Abstract
Background: The aim of this study was to evaluate the effects of targeted silencing of forkhead box C1 (FOXC1) gene with small interfering RNA (siRNA) on the proliferation and in vitro migration of human non-small-cell lung carcinoma (NSCLC) A549 and NCIH460 cells, and to explore the molecular mechanism. Methods: These cells were divided into FOXC1 siRNA groups and negative control groups. Results: Quantitative real-time reverse transcription polymerase chain reaction (qRT-PCR) showed that compared with normal cells and paracancerous tissues, FOXC1 mRNA expressions in NSCLC cells and tissues were significantly higher (P<0.05). qRT-PCR and Western blot showed that FOXC1 siRNA effectively silenced FOXC1 gene expression in NSCLC cells. EdU labeling assay revealed that the proliferative capacity significantly decreased compared with that of normal control group after FOXC1 silencing (P<0.05). Significantly fewer cells in the transfected group migrated than those in negative control group did. After FOXC1 silencing, NSCLC cells were arrested in the G0/G1 phase, which were significantly different from those in negative control group (P<0.05). Compared with negative control group, the expression of cyclin D1 decreased and that of E-cadherin increased. Meanwhile, vimentin and MMP-2 expressions significantly reduced (P<0.05). FOXC1 siRNA effectively silenced FOXC1 gene expressions in NSCLC cells, inhibited their proliferation and invasion, and arrested them in the G0/G1 phase, suggesting that FOXC1 affected proliferation probably by regulating the expression of cell cycle-related protein cyclin D1. Conclusion: Silencing FOXC1 may evidently inhibit the migration of these cells by reversing the EMT process through suppressing cadherin, being associated with the expressions of extracellular MMPs.

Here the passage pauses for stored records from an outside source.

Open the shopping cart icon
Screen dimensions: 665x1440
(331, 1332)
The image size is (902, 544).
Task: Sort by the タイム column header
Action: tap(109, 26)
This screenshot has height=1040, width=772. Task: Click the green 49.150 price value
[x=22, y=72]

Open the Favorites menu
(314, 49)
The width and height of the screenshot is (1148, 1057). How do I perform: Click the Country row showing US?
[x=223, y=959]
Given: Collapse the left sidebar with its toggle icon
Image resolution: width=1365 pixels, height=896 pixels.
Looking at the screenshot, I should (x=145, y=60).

Keywords: Forkhead box C1 gene, proliferation, migration, non-small-cell lung carcinoma, silencing
Introduction
Non-small-cell lung carcinoma (NSCLC), which accounts for 80% of all lung cancers, is the most common type. Due to the lack of effective screening or diagnosis protocols, 80% of NSCLC patients are diagnosed in the advanced stage, losing the optimum treatment timing [1]. NSCLC is lowly sensitive to traditional radiotherapy or chemotherapy, with its onset, progression and metastasis closely associated with angiogenesis. Therefore, NSCLC has been clinically treated by resisting angiogenesis. Tumor cells are biologically typified by abnormal proliferation as an important parameter for determining the malignant phenotypes of cancers. Abnormal proliferation of tumor cells is closely related to their invasion and metastasis as well as cancer relapses. Thus, inhibition of tumor proliferation has recently been highlighted.
Forkhead box C1 (FOXC1), as a member of the FOX family, plays crucial roles in cellular biological processes, embryonic development and tumor onset and progression (e.g. breast cancer [2,3] and gastric cancer [4]). However, its role in NSCLC has seldom been studied. Herein, we detected FOXC1 gene expression by quantitative real-time reverse transcription polymerase chain reaction (qRT-PCR) and silenced it in NSCLC cells with small interfering RNA (siRNA). The effects of such silencing on cell proliferation and in vitro proliferation were assessed, and the possible molecular mechanism was explored, aiming to provide experimental evidence for the genetic diagnosis of NSCLC.
Materials and methods
Patient materials
Primary NSCLC tissues and corresponding paracancerous tissues (n=18) were collected from the patients who were surgically treated in our hospital. All samples were confirmed by histological examination. This study has been approved by the ethics committee of our hospital.
Cell culture
Human NSCLC cell lines A549 and NCIH460 as well as primary human lung epithelial cells BEAS-2B and MRC-5 were purchased from China Center for Type Culture Collection. A549 and NCIH460 were routinely cultured, while BEAS-2B and MRC-5 cells were cultured in CS-C culture medium containing 10% FBS [5,6]. They were cultured at 37°C in 50 mL/L CO2. The culture medium was refreshed 2-3 d for further culture or subculture.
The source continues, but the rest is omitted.